== About this task ==
Only the lines from the one containing "Given: Click the :q<Enter> quit hint" to the end of the material are to be copied, exactly and in full; images stay out.

═════ Source information

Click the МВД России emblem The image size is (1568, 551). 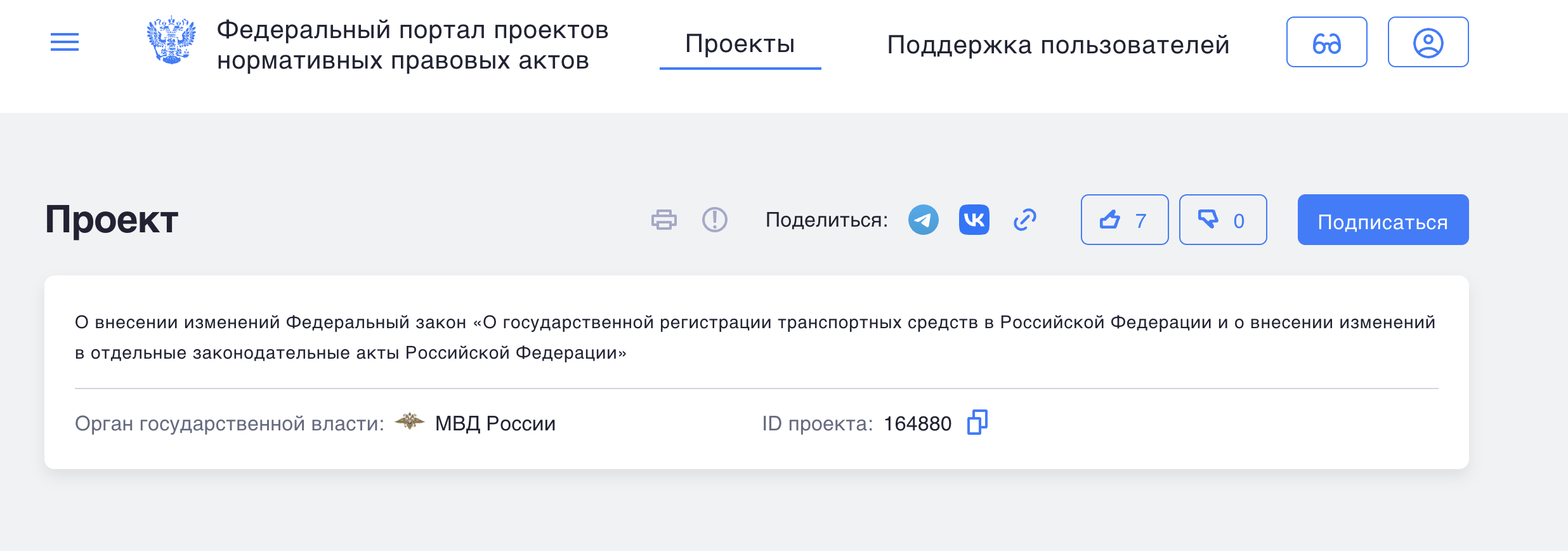(x=409, y=422)
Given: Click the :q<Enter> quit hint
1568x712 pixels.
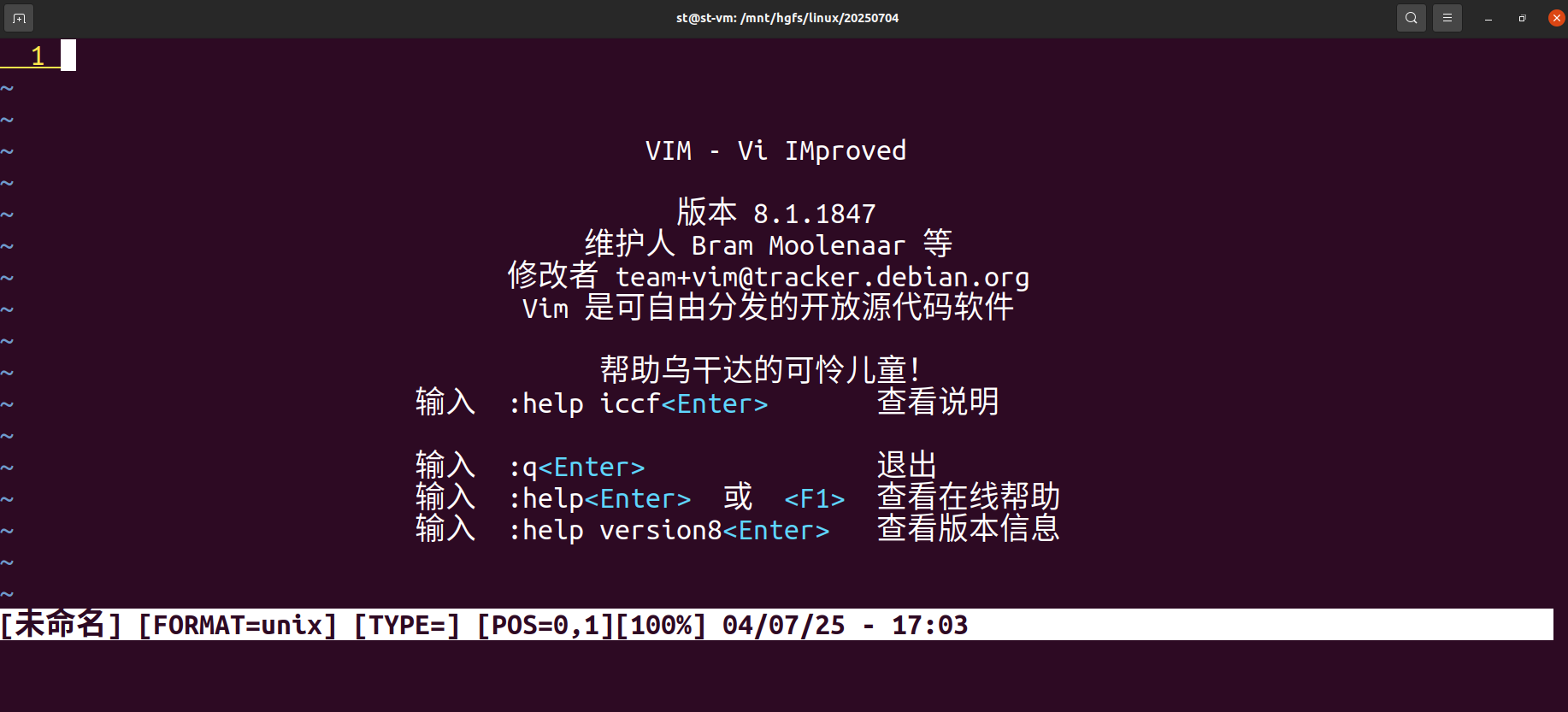Looking at the screenshot, I should tap(576, 468).
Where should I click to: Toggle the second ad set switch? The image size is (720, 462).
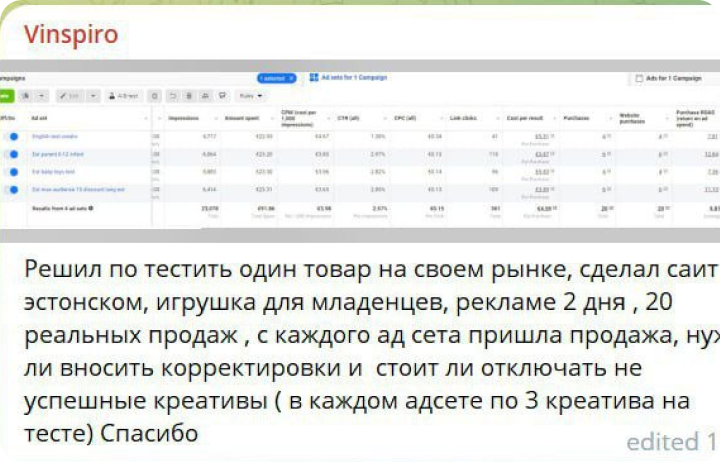12,154
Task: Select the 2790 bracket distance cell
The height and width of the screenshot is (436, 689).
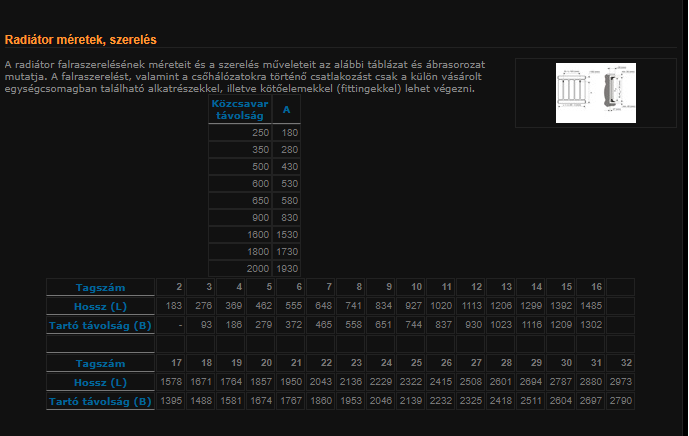Action: [x=620, y=402]
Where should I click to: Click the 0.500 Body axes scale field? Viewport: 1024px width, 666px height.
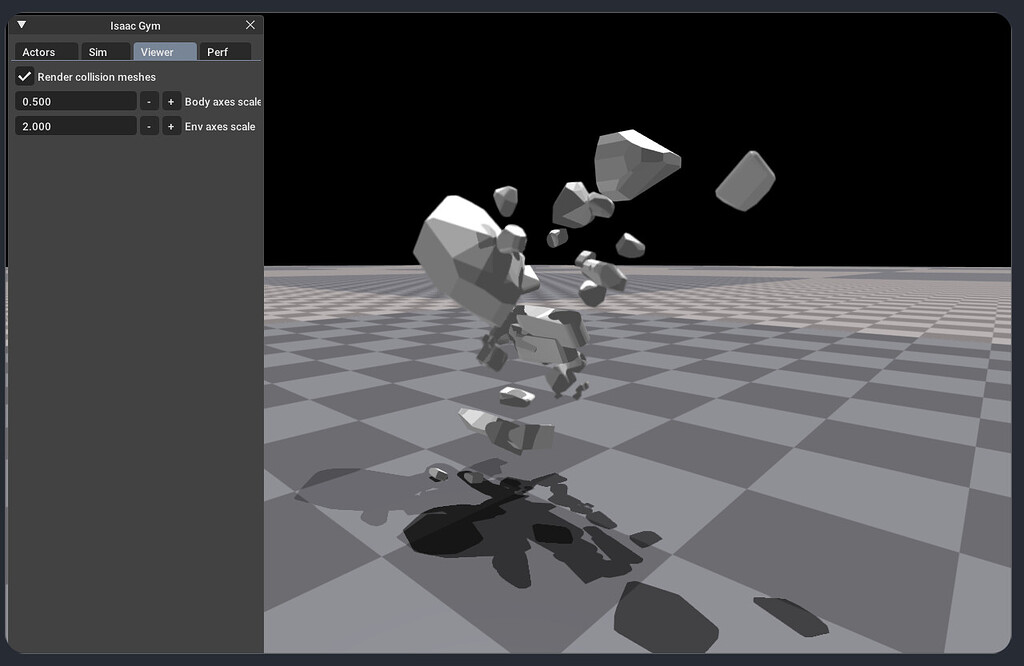tap(75, 100)
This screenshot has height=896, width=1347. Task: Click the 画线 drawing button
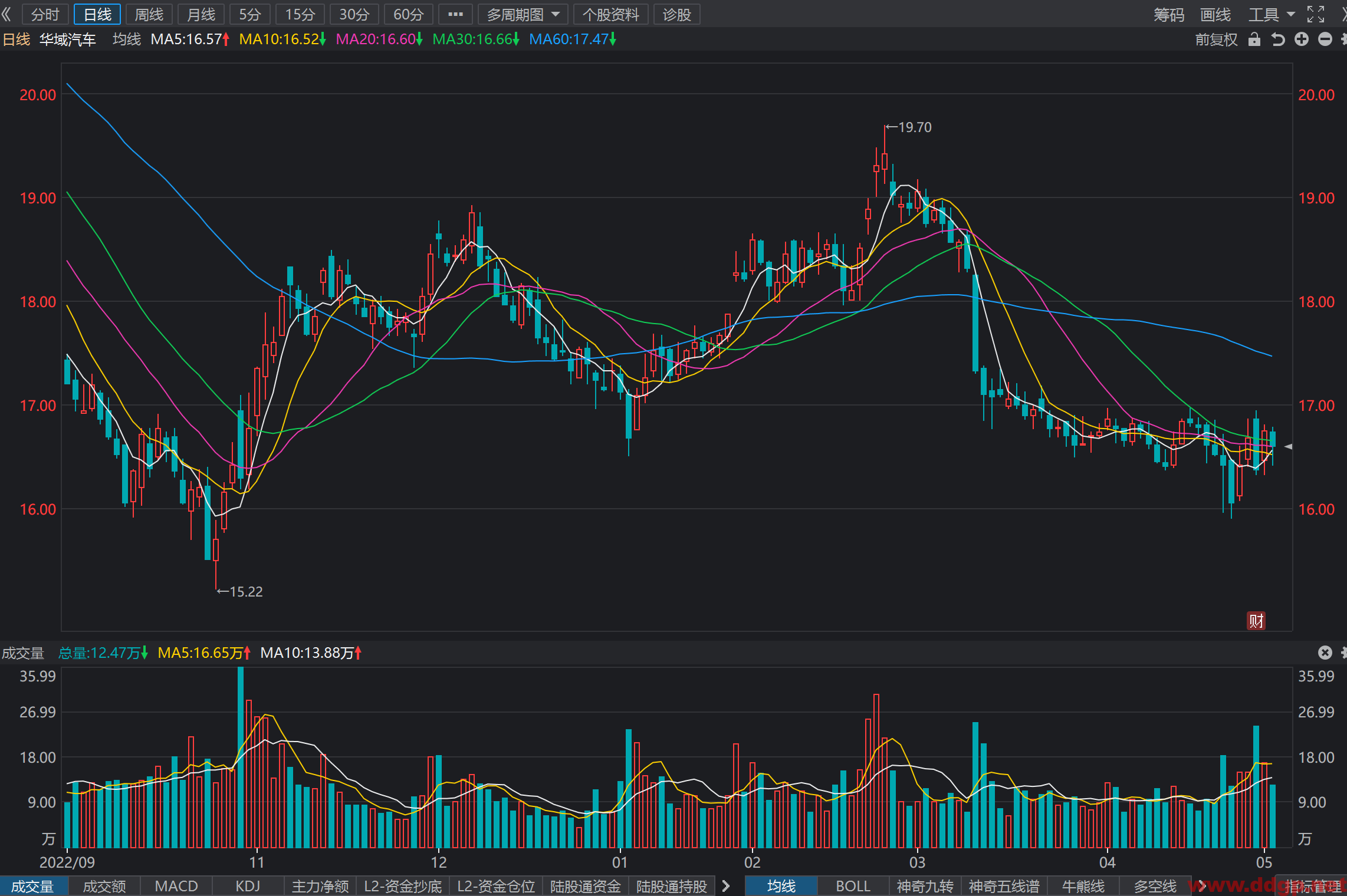click(x=1215, y=14)
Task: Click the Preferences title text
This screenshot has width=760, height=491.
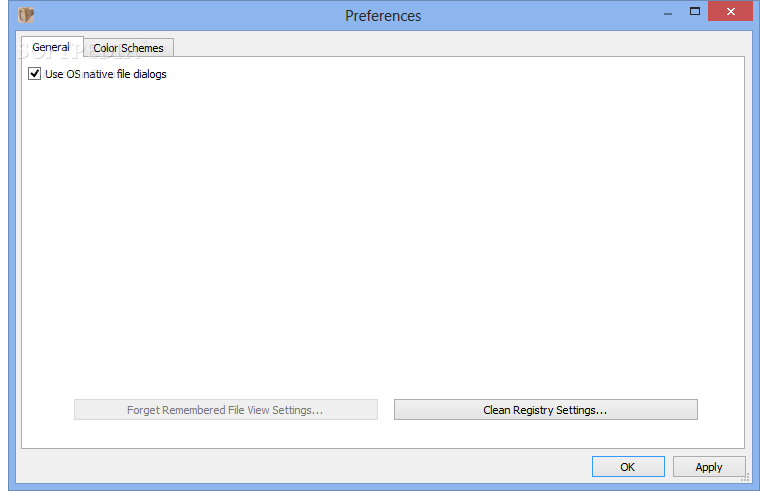Action: coord(383,16)
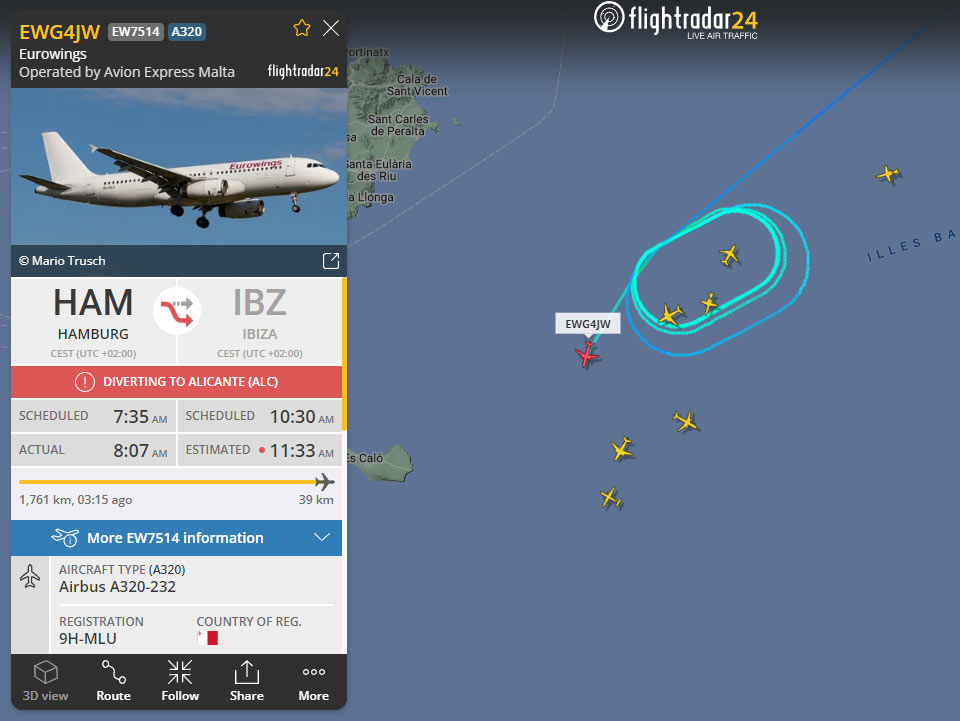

══════════

== Solution below ==
Given: Click the :q<Enter> quit hint
1568x712 pixels.
Looking at the screenshot, I should tap(576, 468).
Where should I click to: Toggle the second ad set switch? The image size is (720, 462).
12,154
Task: Select the 2790 bracket distance cell
The height and width of the screenshot is (436, 689).
Action: [x=620, y=402]
Where should I click to: Click the 0.500 Body axes scale field? Viewport: 1024px width, 666px height.
tap(75, 100)
This screenshot has height=896, width=1347. Task: Click the 画线 drawing button
click(x=1215, y=14)
Task: Click the Preferences title text
This screenshot has width=760, height=491.
Action: coord(383,16)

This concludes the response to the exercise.